Both hydrazine and HTP were first used as rocket fuels by the Germans during the Second World War and later became spacecraft propellants, but HTP was largely confined to experiments by the UK while hydrazine became much more widely used.

Now the Astrium team hopes to draw on Britain’s heritage of HTP to develop thrusters that can equal or perhaps even exceed those fuelled by hydrazine, which could be outlawed under the EU’s Registration, Evaluation, Authorisation and Restriction of Chemical Substances (REACH) legislation in the next few years.

‘A door has opened on opportunities with this following some of the proposals of the catalysts that could be used,’ said Viney.

‘The first step is to establish the thruster’s design, get it firing, get the technology working and then there’s a number of avenues of development, one of those being the catalyst and one being the concentration of the peroxide used.’

The challenges for the team include determining the right materials to use in the thruster design, partly because some materials used to make smaller parts such as seals and valves have changed in the 30 years since HTP was last widely used and may not be compatible with the fuel.

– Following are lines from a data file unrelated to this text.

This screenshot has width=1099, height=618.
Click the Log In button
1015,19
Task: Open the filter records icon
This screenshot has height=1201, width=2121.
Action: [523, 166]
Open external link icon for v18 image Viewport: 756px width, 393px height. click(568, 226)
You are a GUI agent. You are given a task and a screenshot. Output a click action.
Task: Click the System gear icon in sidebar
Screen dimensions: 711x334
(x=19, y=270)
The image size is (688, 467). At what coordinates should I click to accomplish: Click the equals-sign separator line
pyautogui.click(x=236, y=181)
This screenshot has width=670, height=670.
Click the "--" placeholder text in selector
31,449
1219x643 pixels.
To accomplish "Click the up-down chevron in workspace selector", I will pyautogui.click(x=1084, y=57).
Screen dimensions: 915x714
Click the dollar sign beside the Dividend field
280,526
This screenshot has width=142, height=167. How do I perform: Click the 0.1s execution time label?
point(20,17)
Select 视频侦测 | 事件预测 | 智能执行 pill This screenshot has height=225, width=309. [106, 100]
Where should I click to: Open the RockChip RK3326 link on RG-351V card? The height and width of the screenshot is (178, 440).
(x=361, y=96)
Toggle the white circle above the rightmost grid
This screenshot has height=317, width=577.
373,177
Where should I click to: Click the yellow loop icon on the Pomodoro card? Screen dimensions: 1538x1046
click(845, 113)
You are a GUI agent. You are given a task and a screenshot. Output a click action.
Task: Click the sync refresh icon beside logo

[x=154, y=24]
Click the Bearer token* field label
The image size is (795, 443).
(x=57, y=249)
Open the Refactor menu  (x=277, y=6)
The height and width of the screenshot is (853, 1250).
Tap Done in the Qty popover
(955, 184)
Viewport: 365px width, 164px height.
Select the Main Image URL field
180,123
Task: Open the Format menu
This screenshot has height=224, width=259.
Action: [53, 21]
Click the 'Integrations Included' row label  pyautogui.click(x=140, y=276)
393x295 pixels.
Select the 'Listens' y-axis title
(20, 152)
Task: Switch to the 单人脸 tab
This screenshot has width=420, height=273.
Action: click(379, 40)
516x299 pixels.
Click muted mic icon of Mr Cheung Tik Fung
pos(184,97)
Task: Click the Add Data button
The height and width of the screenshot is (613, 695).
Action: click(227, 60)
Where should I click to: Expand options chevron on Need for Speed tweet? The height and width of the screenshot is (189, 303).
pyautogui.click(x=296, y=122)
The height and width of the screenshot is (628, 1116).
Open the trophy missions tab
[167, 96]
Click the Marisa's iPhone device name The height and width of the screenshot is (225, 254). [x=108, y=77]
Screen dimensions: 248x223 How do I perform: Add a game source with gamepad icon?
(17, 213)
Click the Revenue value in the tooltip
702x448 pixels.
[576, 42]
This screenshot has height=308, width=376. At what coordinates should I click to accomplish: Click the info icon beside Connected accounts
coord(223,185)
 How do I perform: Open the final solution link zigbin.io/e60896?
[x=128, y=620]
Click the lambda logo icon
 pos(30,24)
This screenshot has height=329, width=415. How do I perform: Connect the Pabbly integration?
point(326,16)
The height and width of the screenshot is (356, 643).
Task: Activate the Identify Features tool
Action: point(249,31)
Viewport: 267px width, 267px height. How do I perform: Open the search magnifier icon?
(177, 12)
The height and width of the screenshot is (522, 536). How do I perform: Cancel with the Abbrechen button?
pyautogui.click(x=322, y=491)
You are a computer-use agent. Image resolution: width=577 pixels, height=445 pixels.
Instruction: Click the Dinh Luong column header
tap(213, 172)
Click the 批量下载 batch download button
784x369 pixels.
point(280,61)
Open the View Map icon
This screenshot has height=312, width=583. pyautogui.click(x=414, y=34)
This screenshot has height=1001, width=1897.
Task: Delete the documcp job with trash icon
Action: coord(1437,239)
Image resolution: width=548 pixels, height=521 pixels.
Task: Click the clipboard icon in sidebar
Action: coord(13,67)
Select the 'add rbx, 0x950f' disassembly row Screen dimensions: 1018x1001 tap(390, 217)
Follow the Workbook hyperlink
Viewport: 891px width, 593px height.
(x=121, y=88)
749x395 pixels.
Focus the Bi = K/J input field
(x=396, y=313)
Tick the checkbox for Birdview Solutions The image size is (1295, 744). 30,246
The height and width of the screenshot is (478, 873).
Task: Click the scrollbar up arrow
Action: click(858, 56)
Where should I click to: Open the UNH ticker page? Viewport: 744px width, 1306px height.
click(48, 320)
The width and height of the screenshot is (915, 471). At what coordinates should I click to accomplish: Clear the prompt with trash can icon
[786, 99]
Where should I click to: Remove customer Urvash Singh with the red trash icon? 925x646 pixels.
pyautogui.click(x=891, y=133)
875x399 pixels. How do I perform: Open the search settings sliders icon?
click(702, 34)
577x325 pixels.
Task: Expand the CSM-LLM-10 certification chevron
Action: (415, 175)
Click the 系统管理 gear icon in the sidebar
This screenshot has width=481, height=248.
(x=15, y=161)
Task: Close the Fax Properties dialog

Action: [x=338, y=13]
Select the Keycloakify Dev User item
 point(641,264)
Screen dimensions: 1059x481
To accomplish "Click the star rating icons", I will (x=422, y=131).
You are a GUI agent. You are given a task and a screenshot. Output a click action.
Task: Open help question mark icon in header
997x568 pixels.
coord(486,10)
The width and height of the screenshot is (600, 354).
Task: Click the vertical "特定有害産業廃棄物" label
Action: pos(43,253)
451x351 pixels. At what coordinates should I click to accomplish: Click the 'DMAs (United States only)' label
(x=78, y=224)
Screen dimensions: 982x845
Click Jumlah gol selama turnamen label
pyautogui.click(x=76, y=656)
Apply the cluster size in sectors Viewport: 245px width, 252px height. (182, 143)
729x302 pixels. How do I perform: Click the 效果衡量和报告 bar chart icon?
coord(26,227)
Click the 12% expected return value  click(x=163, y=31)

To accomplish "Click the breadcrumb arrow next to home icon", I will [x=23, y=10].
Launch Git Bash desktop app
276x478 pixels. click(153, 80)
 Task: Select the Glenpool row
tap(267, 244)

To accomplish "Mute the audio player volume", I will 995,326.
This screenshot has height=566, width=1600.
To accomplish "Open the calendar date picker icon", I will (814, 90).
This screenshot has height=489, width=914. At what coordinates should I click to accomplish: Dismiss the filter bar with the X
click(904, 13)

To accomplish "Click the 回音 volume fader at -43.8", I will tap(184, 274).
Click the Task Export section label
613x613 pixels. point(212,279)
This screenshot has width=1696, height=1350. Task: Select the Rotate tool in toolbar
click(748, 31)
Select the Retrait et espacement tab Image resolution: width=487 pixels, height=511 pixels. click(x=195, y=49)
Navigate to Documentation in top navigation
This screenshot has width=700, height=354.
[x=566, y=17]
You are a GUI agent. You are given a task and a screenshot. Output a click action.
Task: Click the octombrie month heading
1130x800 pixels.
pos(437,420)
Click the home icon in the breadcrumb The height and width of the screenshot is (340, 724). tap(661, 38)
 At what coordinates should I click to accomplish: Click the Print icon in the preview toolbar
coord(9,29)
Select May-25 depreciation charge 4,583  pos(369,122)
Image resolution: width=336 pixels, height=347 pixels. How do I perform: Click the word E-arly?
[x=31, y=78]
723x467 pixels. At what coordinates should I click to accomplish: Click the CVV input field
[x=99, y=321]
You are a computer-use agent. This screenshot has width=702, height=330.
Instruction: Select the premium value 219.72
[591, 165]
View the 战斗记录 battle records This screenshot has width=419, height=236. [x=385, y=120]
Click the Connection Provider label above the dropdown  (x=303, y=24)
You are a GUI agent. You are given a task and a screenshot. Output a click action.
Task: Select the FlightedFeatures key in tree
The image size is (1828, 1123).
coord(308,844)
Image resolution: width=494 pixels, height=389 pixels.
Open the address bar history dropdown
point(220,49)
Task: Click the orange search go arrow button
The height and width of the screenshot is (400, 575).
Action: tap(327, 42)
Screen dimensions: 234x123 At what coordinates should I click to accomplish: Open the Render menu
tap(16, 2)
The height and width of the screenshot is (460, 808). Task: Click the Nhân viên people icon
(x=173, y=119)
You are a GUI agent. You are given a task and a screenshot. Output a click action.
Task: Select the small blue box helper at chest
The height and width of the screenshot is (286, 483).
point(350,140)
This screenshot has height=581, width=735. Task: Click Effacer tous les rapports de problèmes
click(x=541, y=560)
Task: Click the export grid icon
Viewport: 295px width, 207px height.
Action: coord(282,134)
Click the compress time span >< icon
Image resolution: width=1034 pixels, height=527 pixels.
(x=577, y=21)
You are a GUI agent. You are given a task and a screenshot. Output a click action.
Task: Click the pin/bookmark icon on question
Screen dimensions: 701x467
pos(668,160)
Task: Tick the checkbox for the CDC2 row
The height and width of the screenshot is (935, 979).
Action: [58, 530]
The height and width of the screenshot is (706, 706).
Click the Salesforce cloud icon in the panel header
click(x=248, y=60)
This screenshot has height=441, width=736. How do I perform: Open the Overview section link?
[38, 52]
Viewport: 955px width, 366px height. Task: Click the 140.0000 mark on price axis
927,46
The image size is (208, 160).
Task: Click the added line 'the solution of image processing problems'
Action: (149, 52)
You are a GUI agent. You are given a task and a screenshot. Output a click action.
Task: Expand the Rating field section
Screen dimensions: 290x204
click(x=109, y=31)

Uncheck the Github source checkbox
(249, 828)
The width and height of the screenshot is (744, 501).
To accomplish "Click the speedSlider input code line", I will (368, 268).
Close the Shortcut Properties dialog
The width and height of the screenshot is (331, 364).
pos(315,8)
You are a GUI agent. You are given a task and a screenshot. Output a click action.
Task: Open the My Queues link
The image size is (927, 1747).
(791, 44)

Another issue is storing the two fuel components, including the solid rubber hydroxy-terminated polybutadiene (HTPB), and understanding how they react in order to build the most efficient system within the physical constraints of a satellite spacecraft.

‘Previous craft may have had to think about two liquids on board; how to split those among tanks,’ said Viney.

‘This is why we need a solid and a liquid and it’s got to react in a certain way. The material solid is fixed — you can’t change it — so that needs to be considered… It needs to be mastered; it’s not just “let’s throw a bit of rubber and liquid in”.’

Using solid HTPB in a hybrid rocket system does have precedents, not only in Bloodhound — which recently conducted its first UK rocket test — but also in the private spacecraft SpaceShipOne flown in 2004 when it was burnt with nitrous oxide.

Although it is being designed with satellite spacecraft in mind, the thruster could also be used for other applications such as planetary landers, said senior propulsion engineer Jonathan Wynn.

‘The technology we’re looking at is highly scalable in nature, ranging from a small 1N thruster that you might find on an Earth observation satellite, through to the type that we’ll be testing in the coming months, which will be of a 10N variety — which is more to do with attitude control for geostationary satellites.’

Astrium is hoping to complete its first prototype thruster by the end of the month and to conduct tests in November.

NASA is also investigating replacements for hydrazine and has selected Ball Aerospace & Technologies of Colorado in the US to develop a technology demonstrator, leading to a flown mission in three years’ time.